Closed gijzelaerr closed 10 years ago
Original comment thread migrated from bugzilla
I've been trying to run some MeqTrees scripts in batch with the python xyz.py -run option, but I seem to have a high rate of failure with things failing in unexpected ways before processing is complete. For example I just had a crash with
rqid ev.0.0.0.0.0 rqid ev.0.0.0.1.0 rqid ev.0.0.0.2.0 rqid ev.0.0.0.3.0 rqid ev.0.0.0.4.0 rqid ev.0.0.0.5.0 rqid ev.0.0.0.6.0 rqid ev.0.0.0.7.0 rqid ev.0.0.0.8.0 rqid ev.0.0.0.9.0 rqid ev.0.0.0.10.0 rqid ev.0.0.0.11.0 Traceback (most recent call last): File "MG_AGW_gauss_fit_obs.py", line 420, in ? mod._test_forest(mqs,None,wait=True); File "MG_AGW_gauss_fit_obs.py", line 358, in _test_forest mqs.meq('Node.Execute',record(name='req_seq',request=request),wait=wait); File "/home/twillis/Timba/install/current/libexec/python/Timba/Apps/meqserver. py", line 124, in meq msg = self.await(replyname,resume=True,timeout=wait); File "/home/twillis/Timba/install/current/libexec/python/Timba/Apps/app_proxy. py", line 418, in await res = self._pwp.await(self._rcv_prefix + what,timeout=await_timeout,resume=r esume); File "/home/twillis/Timba/install/current/libexec/python/Timba/octopussy.py", line 420, in await self.resume_events(); File "/home/twillis/Timba/install/current/libexec/python/Timba/octopussy.py", line 400, in resume_events self._lock.release(); File "/usr/local/lib/python2.4/threading.py", line 113, in release assert self.__owner is me, "release() of un-acquire()d lock" AssertionError: release() of un-acquire()d lock
Scripts and data sets for testing are available on request.

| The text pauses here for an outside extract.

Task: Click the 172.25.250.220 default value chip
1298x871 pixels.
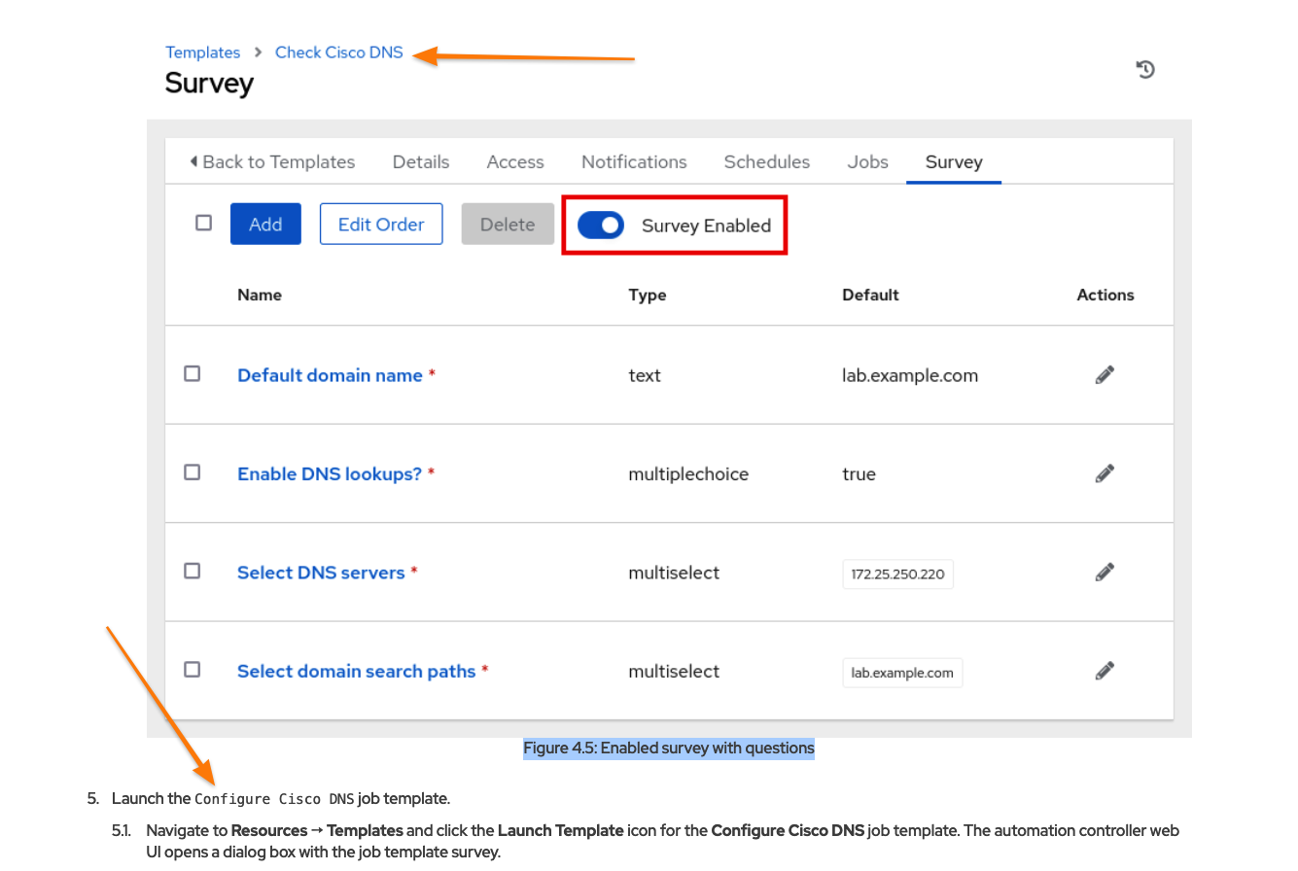Action: [x=897, y=575]
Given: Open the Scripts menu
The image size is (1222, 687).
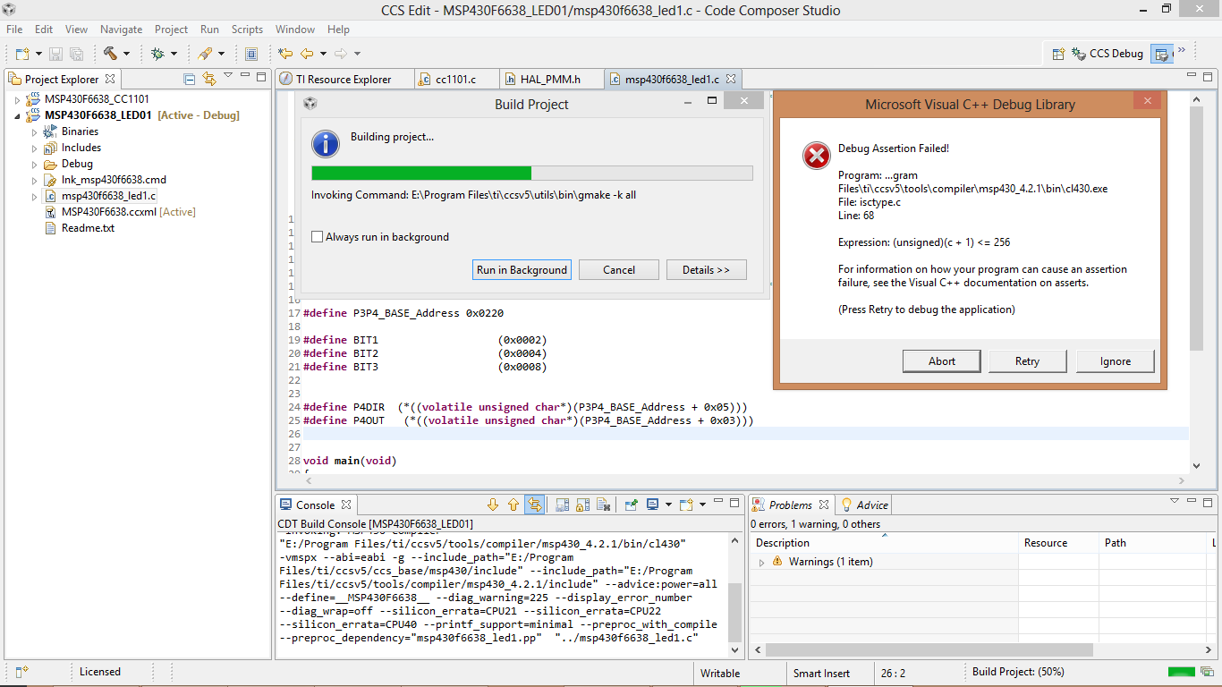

This bug 604 is really annoying if it happens 24 hrs into a 3-day job!! Luckily I'm writing the stuff I need into a meqlog.mql file so I can resume from the point of failure.
Traceback (most recent call last): File "test_azel_obs.py", line 257, in ? mod._test_forest(mqs,None,wait=True); File "test_azel_obs.py", line 240, in _test_forest mqs.meq('Node.Execute',record(name='req_seq',request=request),wait=wait); File "/home/twillis/Timba/install/current/libexec/python/Timba/Apps/meqserver.py", line 119, in meq msg = self.await(replyname,resume=True,timeout=wait); File "/home/twillis/Timba/install/current/libexec/python/Timba/Apps/multiapp_proxy.py", line 515, in await res = self._pwp.await(self._rcv_prefix + what,timeout=await_timeout,resume=resume); File "/home/twillis/Timba/install/current/libexec/python/Timba/octopussy.py", line 427, in await self.resume_events(); File "/home/twillis/Timba/install/current/libexec/python/Timba/octopussy.py", line 407, in resume_events self._lock.release(); File "/usr/lib64/python2.4/threading.py", line 113, in release assert self.__owner is me, "release() of un-acquire()d lock" AssertionError: release() of un-acquire()d lock meqserver(meqserver.py:271:stop_default_mqs): stopping default meqserver
Assuming this has died of old age (Sarod uses batch processing with great regularity).
at 2007-11-13 22:07:06 Tony Willis reported:
batch processing seems unstable